*** Opening of Listed records ***

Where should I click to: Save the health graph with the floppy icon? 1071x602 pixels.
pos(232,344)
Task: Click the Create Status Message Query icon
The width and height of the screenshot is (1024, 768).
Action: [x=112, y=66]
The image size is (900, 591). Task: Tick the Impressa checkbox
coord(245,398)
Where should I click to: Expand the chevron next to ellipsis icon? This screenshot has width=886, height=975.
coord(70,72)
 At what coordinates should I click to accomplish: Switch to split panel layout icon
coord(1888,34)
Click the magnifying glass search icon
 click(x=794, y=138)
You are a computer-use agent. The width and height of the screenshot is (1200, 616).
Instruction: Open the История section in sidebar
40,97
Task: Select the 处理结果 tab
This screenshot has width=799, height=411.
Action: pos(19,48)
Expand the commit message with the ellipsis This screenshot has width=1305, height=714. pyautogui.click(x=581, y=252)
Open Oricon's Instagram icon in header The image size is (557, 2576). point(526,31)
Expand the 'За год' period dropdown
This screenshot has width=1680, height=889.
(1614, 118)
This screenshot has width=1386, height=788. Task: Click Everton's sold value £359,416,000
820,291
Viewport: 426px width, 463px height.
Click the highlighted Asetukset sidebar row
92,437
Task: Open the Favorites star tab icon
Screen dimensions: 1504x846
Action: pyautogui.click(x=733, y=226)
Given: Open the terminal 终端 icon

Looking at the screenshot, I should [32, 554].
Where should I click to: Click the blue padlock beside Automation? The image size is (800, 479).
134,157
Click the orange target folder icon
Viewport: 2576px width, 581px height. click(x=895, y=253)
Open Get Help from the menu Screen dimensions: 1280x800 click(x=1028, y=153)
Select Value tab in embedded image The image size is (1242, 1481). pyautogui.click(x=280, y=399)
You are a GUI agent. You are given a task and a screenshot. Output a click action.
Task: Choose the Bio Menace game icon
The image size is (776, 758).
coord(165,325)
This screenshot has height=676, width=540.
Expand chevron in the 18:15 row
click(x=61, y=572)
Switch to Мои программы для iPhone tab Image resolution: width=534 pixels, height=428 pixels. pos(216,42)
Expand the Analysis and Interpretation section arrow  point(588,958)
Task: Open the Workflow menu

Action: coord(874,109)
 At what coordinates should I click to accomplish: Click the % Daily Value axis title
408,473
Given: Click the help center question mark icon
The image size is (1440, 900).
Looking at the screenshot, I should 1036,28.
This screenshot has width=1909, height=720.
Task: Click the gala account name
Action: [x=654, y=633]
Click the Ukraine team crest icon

*** Close of Listed records ***

| What you have to do |
Please output only the lines from the first line of the entries through the line with "Task: Select the 处理结果 tab", both included, exactly as written.

| Output for this exercise |
Where should I click to: Save the health graph with the floppy icon? 1071x602 pixels.
pos(232,344)
Task: Click the Create Status Message Query icon
The width and height of the screenshot is (1024, 768).
Action: [x=112, y=66]
The image size is (900, 591). Task: Tick the Impressa checkbox
coord(245,398)
Where should I click to: Expand the chevron next to ellipsis icon? This screenshot has width=886, height=975.
coord(70,72)
 At what coordinates should I click to accomplish: Switch to split panel layout icon
coord(1888,34)
Click the magnifying glass search icon
 click(x=794, y=138)
You are a computer-use agent. The width and height of the screenshot is (1200, 616).
Instruction: Open the История section in sidebar
40,97
Task: Select the 处理结果 tab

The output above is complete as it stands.